BEGIN SELECTED EXCERPT

New mommy advice?

New mommy advice?

Postby cg2122 » Sat Oct 08, 2016 8:28 pm

Ok I'm not sure where I should categorize this but I need some advice for when baby comes.
I am 17 weeks, and when I first found out I was pregnant my bfs mom wanted to literally have my baby and raise him/her. I was against it bc I know im gonna fall in love with my baby once I meet him/her.
Last night my bf had the nerve to ask me "so are you gonna let my mom keep baby in her room during the nights?" When he asks questions like this it makes me feel like he doesnt want to be a daddy, maybe he doesn't but the deed is done and he has no choice. This makes me want to be far away from him when he says things like this. I responded "we might go stay with my mom" and he said "f**k no!" And I didn't say anything bc he had already ruined my night by something that happened earlier in the evening n I was still upset/sad. Anyway, what do you think I should do? I'd rather be at my own mom's house and learn how to be a new mom and care for my baby.. it seems like he doesnt care to learn to be a dad and if he doesn't care why is he trying to control me and make me give my baby to his mom? I mean yes, of course I want help but I don't want to give my baby to her. Shes already trying to make us name our baby after her just cuz none of her other kids did..

END SELECTED EXCERPT
BEGIN GIVEN ENTRIES

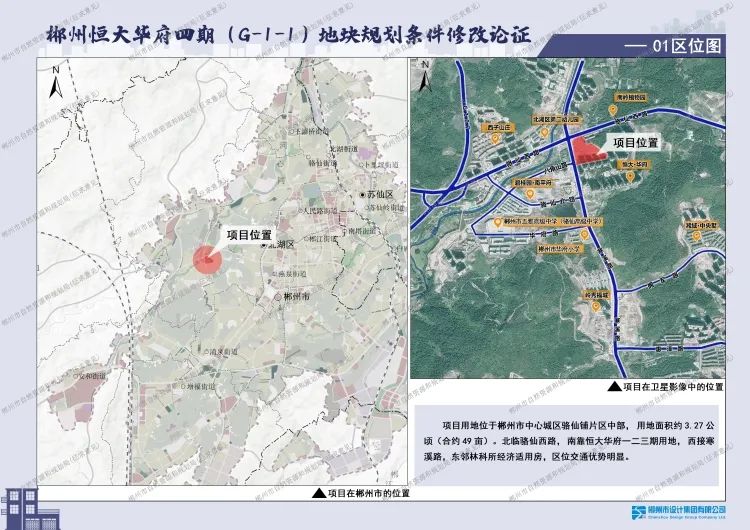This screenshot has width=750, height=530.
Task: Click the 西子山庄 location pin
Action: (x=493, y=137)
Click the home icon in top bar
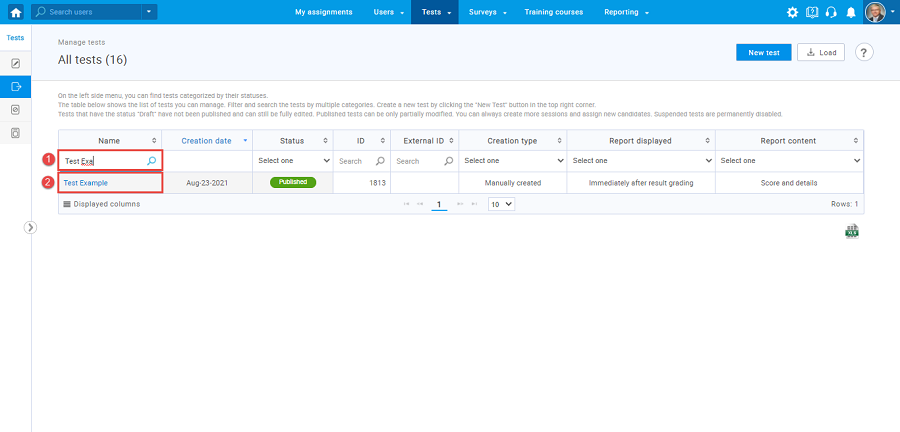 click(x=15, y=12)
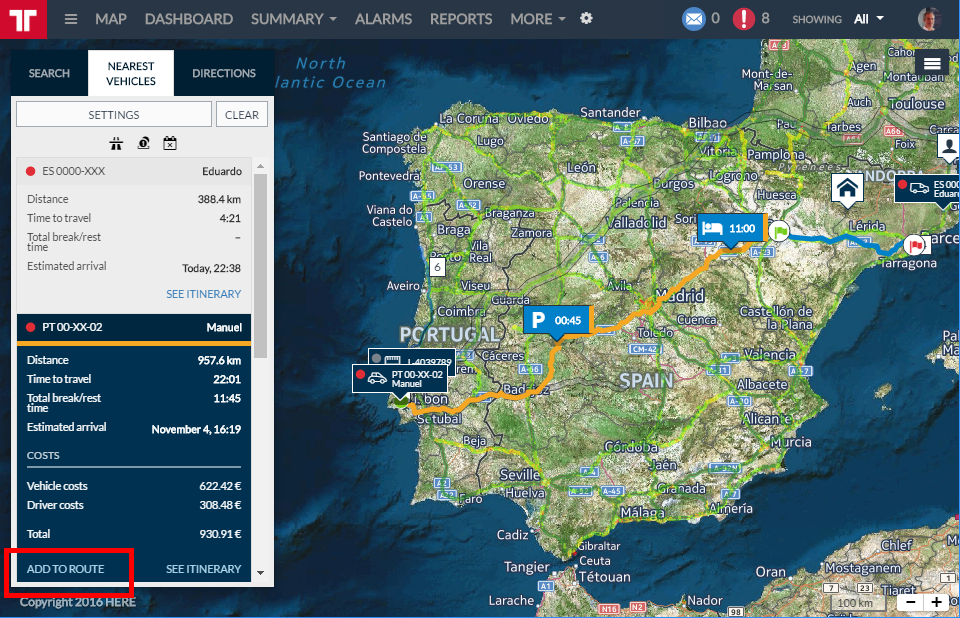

END GIVEN ENTRIES

** GIVEN REQUEST 1 **
Sum up the forum post in two sentences.
** GIVEN REQUEST 2 **
Copy everything in the forum post from "Ok I'm not sure" down to "I meet him/her.", substituting "boyfriend's" for "bfs".
The data has nothing to do with any of this.

** RESULT 1 **
The poster is 17 weeks pregnant and asks for advice, because the boyfriend's mom wanted to raise the baby and the boyfriend has now asked whether his mom can keep the baby in her room at night. The poster would rather stay at the poster's own mom's house to learn to care for the baby, and does not want to give the baby to the boyfriend's mom, who is also trying to get the baby named after her.

** RESULT 2 **
Ok I'm not sure where I should categorize this but I need some advice for when baby comes.
I am 17 weeks, and when I first found out I was pregnant my boyfriend's mom wanted to literally have my baby and raise him/her. I was against it bc I know im gonna fall in love with my baby once I meet him/her.